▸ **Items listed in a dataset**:
----------------------------------------

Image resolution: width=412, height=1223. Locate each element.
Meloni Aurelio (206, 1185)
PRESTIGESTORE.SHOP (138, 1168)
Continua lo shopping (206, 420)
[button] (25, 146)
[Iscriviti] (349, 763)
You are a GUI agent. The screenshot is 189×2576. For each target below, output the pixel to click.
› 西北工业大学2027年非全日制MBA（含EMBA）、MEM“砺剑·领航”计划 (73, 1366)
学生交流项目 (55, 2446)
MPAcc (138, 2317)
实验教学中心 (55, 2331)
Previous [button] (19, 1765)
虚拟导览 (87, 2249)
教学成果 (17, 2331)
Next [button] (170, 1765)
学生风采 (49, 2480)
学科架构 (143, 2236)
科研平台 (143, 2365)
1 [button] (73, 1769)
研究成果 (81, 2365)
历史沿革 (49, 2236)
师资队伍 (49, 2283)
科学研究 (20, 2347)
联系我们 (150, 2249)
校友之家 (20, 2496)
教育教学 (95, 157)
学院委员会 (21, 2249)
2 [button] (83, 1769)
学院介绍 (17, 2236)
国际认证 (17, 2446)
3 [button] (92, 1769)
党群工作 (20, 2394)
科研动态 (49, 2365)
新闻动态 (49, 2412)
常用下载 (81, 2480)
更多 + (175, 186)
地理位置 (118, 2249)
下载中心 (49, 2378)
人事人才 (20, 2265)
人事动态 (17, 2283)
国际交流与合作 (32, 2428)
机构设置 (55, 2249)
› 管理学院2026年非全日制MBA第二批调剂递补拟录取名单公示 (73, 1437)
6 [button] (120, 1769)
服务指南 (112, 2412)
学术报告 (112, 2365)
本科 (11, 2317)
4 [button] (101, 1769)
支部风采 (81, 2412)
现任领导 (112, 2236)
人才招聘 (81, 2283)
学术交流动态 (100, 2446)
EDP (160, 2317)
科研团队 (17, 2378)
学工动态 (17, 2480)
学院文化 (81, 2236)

----------------------------------------

Above are some records. Report the number of their lines that include "each", and add nothing else.

▸ **Response to this task**: 2